[Work item]:
Filter the entries below, keeping only lines with the word "will".

#### Data excerpts ####

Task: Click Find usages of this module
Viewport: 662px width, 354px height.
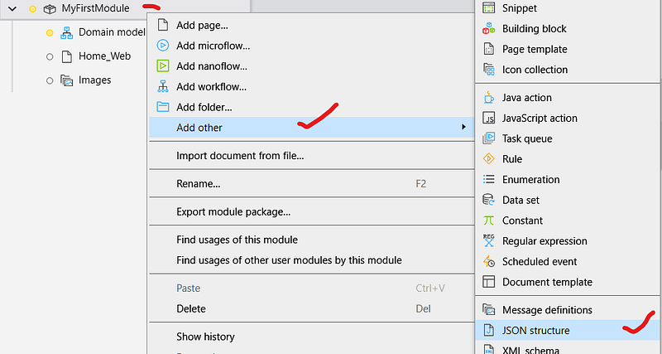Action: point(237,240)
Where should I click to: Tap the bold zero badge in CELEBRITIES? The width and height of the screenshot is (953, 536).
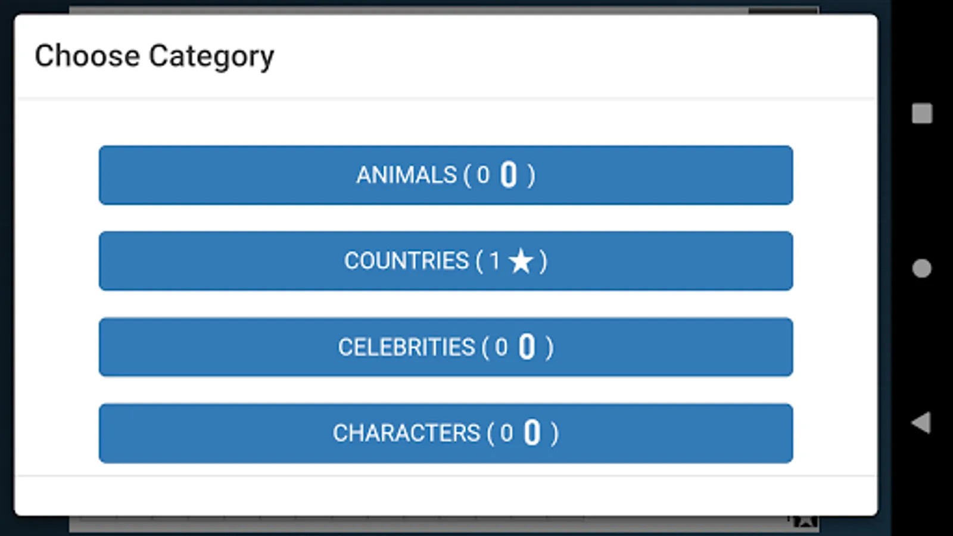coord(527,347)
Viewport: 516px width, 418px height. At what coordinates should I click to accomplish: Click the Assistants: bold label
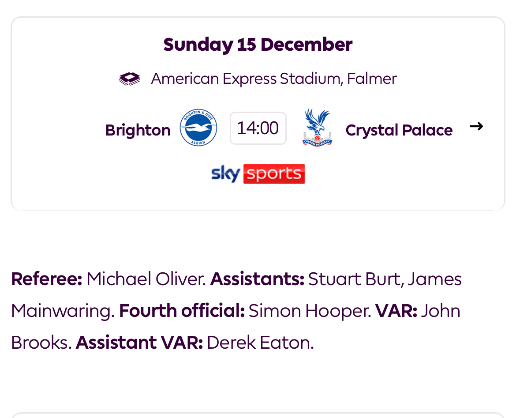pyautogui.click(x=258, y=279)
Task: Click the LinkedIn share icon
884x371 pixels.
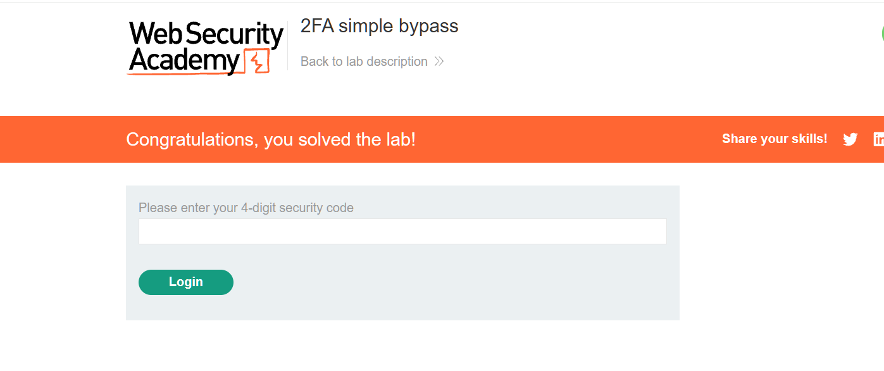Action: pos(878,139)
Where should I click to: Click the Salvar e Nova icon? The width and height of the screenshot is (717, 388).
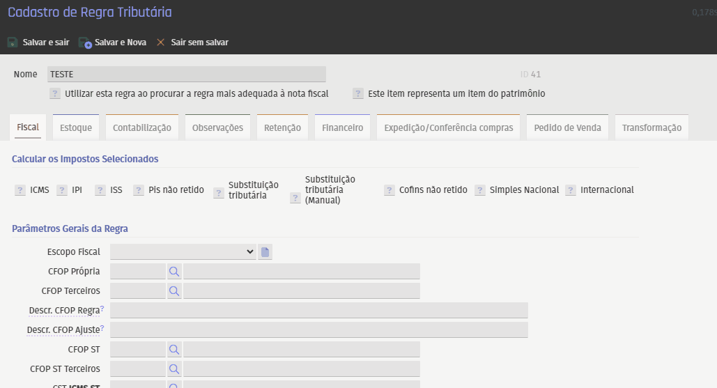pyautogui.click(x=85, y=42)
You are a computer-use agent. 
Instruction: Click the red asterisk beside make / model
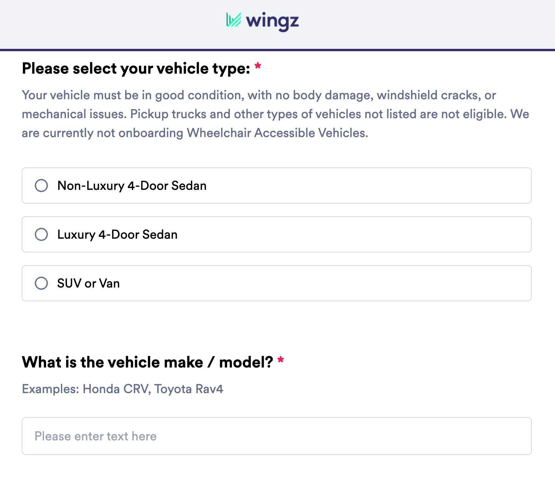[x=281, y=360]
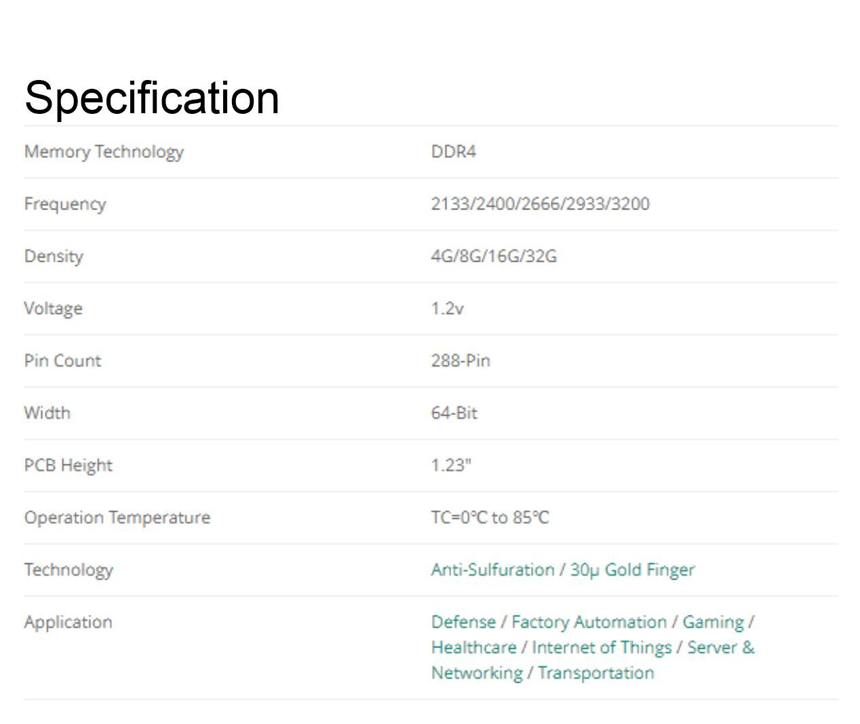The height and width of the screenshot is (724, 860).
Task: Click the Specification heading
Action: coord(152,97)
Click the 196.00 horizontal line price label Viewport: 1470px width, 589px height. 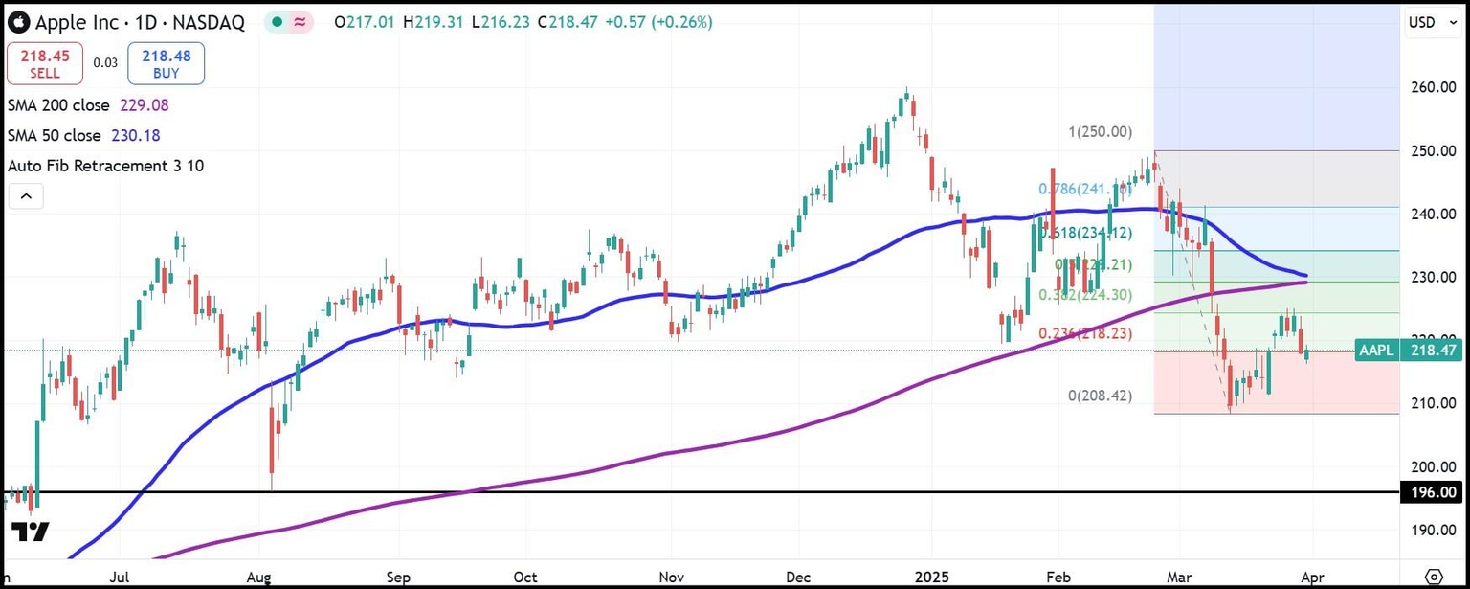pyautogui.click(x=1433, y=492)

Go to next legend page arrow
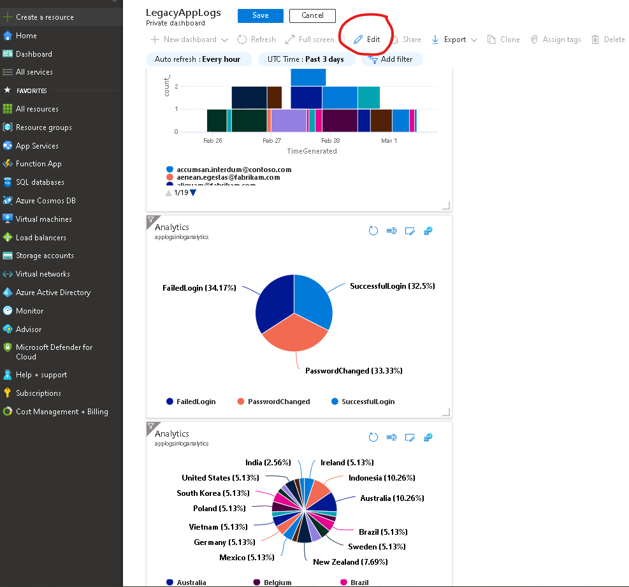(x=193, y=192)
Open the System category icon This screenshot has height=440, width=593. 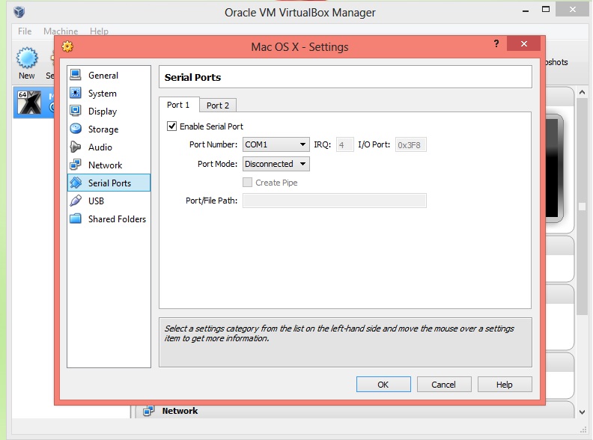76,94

####
#### Data excerpts ####

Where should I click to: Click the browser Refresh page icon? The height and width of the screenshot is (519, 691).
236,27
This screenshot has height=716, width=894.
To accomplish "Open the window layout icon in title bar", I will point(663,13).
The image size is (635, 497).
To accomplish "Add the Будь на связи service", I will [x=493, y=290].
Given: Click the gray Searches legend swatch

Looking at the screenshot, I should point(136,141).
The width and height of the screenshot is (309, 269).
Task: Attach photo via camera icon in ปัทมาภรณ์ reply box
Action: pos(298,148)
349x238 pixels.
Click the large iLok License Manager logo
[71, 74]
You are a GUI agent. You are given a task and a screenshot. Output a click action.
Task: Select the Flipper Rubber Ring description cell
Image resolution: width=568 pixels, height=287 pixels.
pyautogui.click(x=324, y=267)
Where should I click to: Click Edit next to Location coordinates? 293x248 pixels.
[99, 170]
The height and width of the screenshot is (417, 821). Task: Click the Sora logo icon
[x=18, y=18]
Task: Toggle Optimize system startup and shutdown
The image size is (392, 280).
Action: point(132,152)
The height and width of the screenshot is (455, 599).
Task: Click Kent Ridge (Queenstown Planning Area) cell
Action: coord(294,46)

####

[Response to the exercise]:
To accomplish "Open the window layout icon in title bar", I will point(663,13).
To accomplish "Add the Будь на связи service", I will [x=493, y=290].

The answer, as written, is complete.